Task:
Print the part of the material that opens with the line containing "Locate an element" and closes with the line containing "nav-home-button is located", both lines included, reproducing each line verbatim but leaving out the pictures.

Records shown:
============================================================

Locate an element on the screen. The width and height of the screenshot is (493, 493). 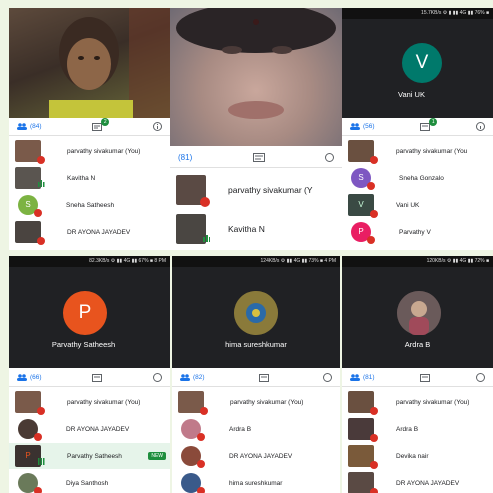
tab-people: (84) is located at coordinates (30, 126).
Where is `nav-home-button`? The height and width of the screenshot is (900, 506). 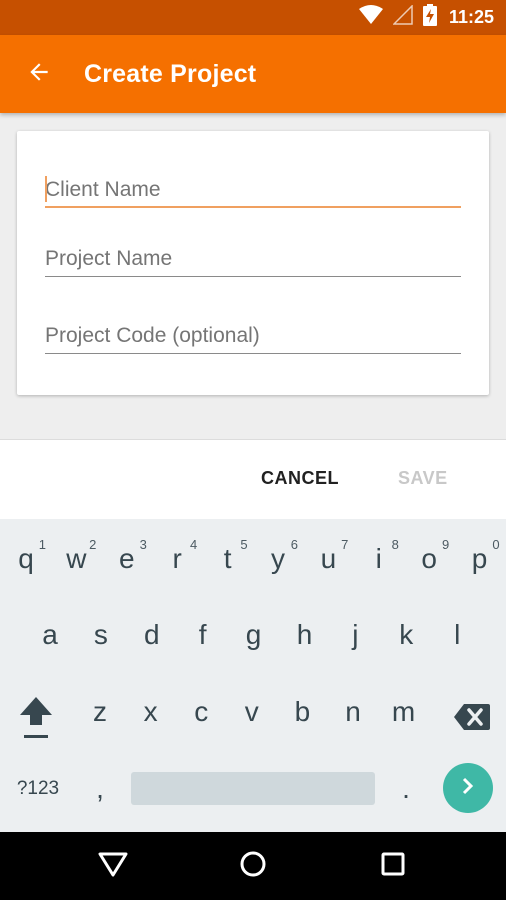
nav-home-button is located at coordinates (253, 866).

============================================================

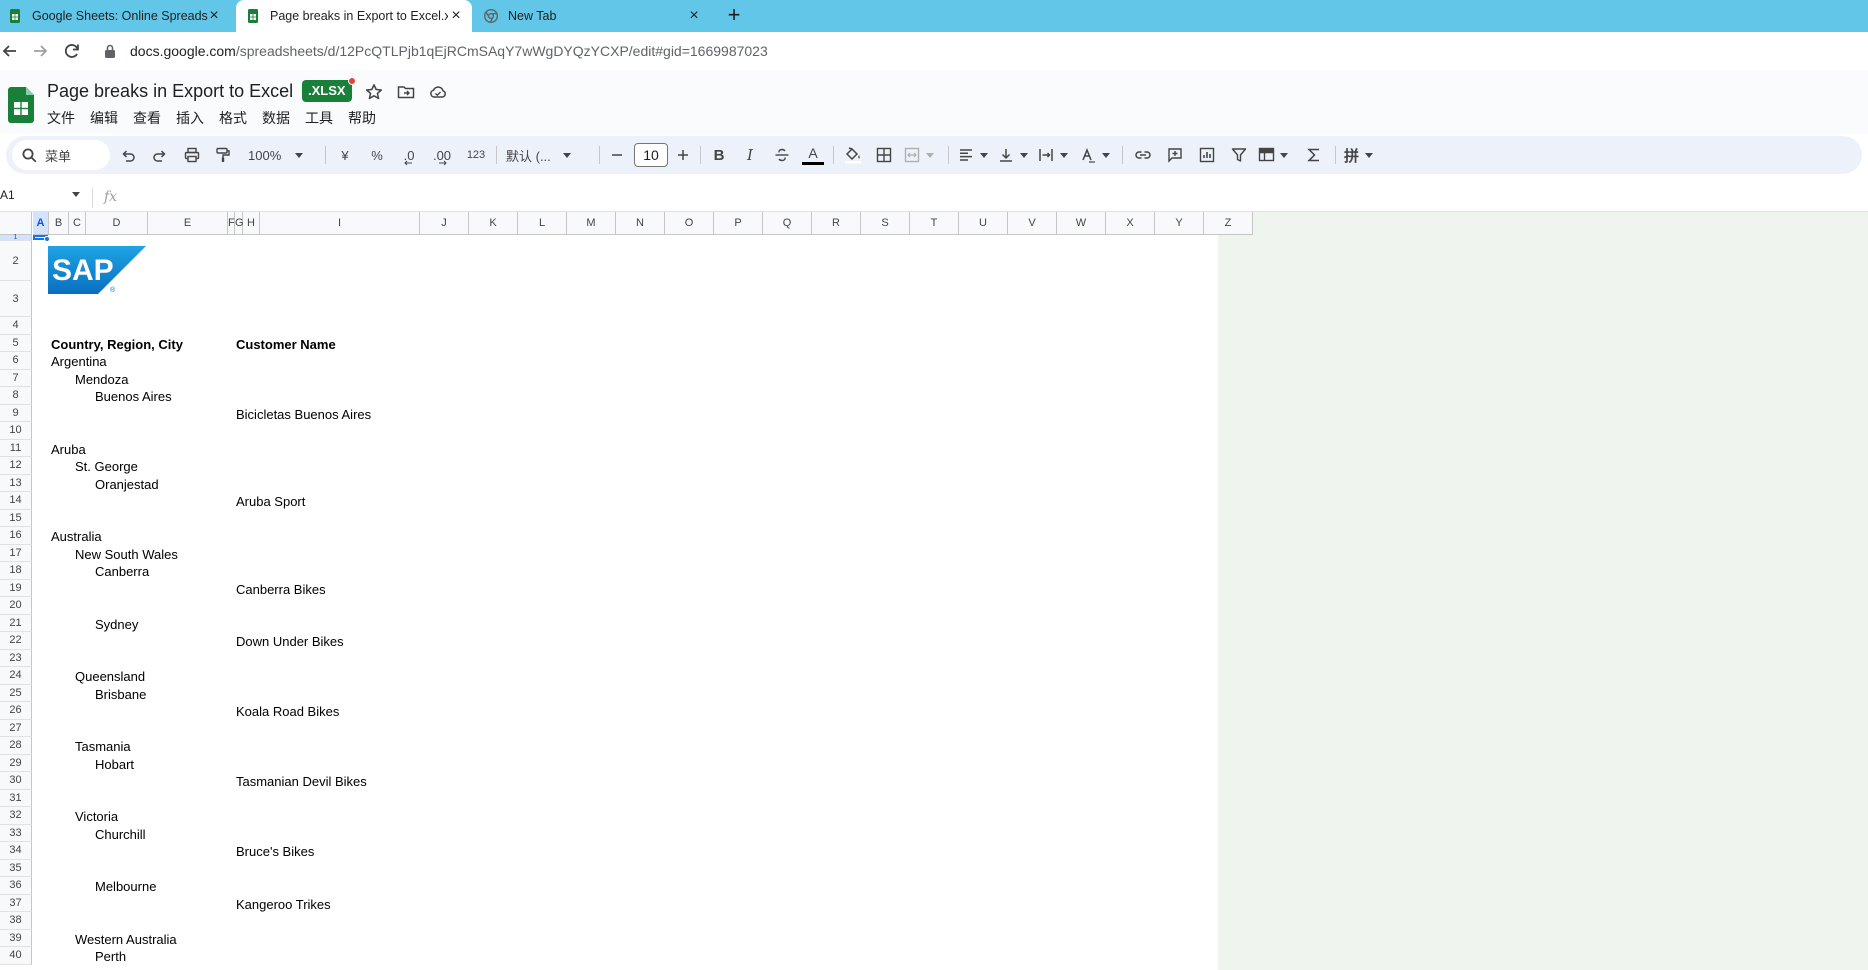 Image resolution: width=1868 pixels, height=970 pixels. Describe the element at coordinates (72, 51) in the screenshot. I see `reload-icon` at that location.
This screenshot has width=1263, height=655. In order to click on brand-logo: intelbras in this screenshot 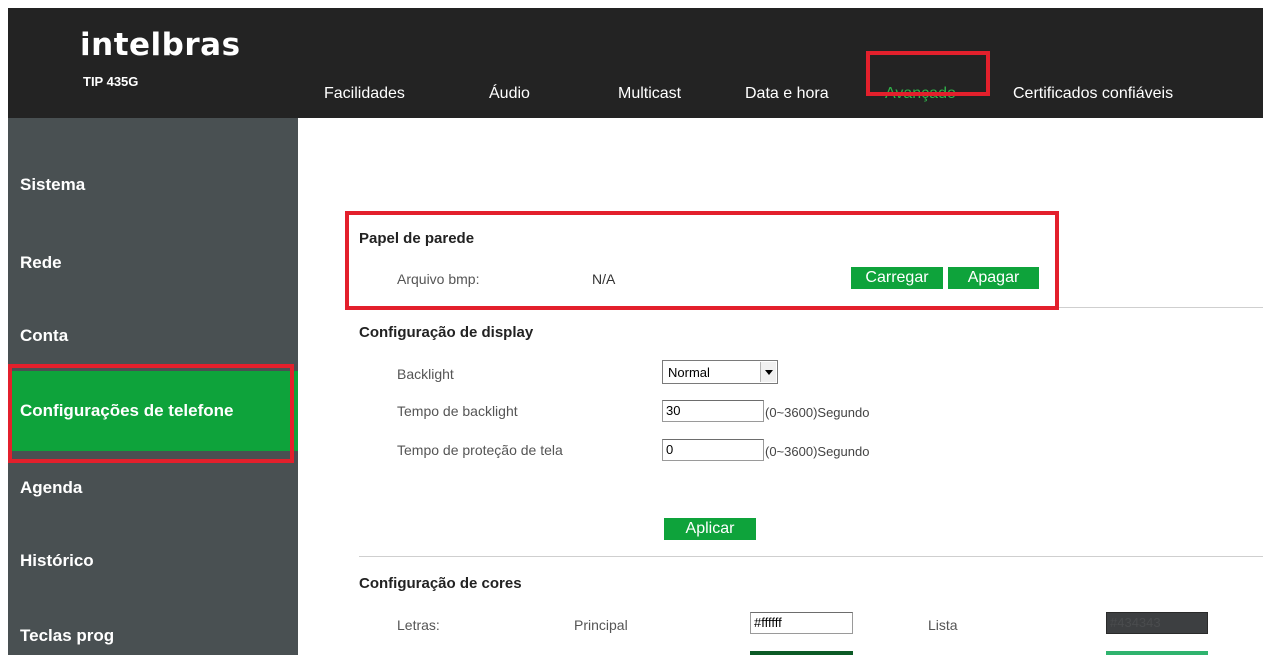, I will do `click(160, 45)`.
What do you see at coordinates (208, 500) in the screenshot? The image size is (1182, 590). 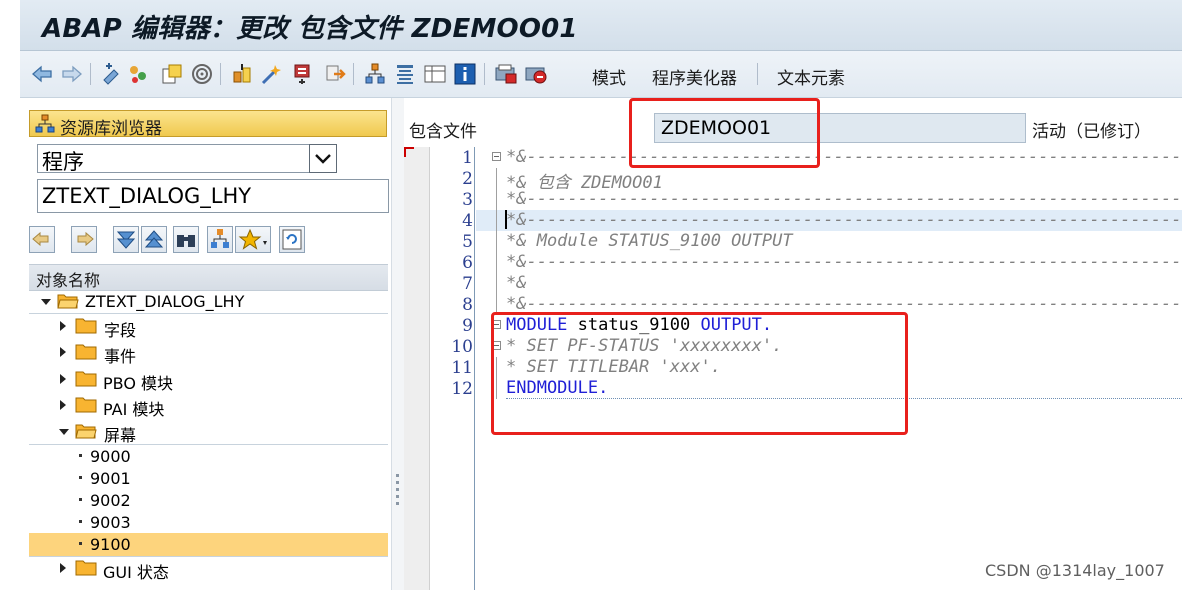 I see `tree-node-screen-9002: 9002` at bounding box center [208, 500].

============================================================

Response area:
Locate an element on the screen. The width and height of the screenshot is (493, 493). 
tab-people: (84) is located at coordinates (30, 126).
Where is `nav-home-button`? The height and width of the screenshot is (900, 506). 
nav-home-button is located at coordinates (253, 866).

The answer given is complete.